Article by: Patrick K. McMurchy
If you’ve searched and can’t find the original of the deceased’s Last Will and Testament, is an authentic copy good enough?
It might be. If the evidence is that the original was stored by someone other than the deceased for safekeeping, but it now can’t be found, an authentic copy will probably suffice.
But with more people preparing wills based on “do it yourself” will kits, more people are also keeping the originals themselves. And even if the will was prepared by a professional, the deceased may have taken the original into their possession.
If the deceased had the original in their possession and it can’t be found after their death, the law presumes the deceased purposely destroyed the original will in order to revoke it. The presumption applies where there is no evidence of actual destruction. The presumption is called the presumption of destruction.
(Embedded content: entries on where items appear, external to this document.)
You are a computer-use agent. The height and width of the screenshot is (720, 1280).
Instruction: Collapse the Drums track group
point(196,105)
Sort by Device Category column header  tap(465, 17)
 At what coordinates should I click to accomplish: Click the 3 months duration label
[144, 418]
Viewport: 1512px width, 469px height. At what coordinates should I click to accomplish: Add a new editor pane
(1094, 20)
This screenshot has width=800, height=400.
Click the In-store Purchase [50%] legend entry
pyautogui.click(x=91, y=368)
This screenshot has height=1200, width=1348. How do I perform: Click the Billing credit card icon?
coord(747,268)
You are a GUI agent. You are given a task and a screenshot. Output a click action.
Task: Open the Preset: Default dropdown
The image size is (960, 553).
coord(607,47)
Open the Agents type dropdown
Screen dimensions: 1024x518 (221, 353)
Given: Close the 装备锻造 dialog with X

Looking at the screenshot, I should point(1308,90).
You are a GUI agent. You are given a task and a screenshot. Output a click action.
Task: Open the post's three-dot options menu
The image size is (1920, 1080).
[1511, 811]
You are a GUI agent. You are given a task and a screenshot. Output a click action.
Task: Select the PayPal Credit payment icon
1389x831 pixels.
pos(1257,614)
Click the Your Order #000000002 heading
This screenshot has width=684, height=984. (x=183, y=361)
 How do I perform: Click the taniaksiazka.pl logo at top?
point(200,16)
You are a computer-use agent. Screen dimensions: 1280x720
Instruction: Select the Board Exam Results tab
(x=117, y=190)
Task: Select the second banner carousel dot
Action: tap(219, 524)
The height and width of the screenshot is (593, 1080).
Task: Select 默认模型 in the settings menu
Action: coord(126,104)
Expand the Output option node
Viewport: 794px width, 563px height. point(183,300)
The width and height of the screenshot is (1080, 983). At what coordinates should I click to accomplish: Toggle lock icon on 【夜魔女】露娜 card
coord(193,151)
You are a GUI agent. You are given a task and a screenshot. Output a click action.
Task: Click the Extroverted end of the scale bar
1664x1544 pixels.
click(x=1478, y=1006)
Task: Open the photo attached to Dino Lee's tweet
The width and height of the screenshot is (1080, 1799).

The presumption of destruction is based on the “good sense” idea that a person of ordinary caution would keep important documents, like a will, in a place where they would never be lost or stolen. If the will can’t be found after the person’s death, it is reasonable to conclude the deceased destroyed it in order to revoke it.
The presumption is rebuttable, but if it is not rebutted, it stands and the estate proceeds either on the basis of a previous will or, if there is no previous original will, on the basis that there is no will at all.
To successfully rebut the presumption, the court has to be satisfied that the deceased probably lost the will or probably did not intend to revoke the dispositions made under in the will. That evidence needs to be clear and convincing, i.e. not ambiguous, but it can be oral or documentary evidence.
Examples of evidence the courts have considered include looking at how careful the deceased actually was in storing important documents, i.e., they might not have been a person of ordinary caution.
Also, the court will look carefully at evidence of the deceased’s relationships with beneficiaries named in the will. If these relationships did not change in any meaningful way, that is some evidence the deceased never intended to revoke the dispositions made under in the will, and the copy might be accepted.
This short article is intended to give the reader a general understanding of some of the basic principles respecting whether or not an authentic copy of a will can be used for the purposes of administering the estate. It is not intended as legal advice. In estate litigation outcomes very much depend on the specific facts of each case.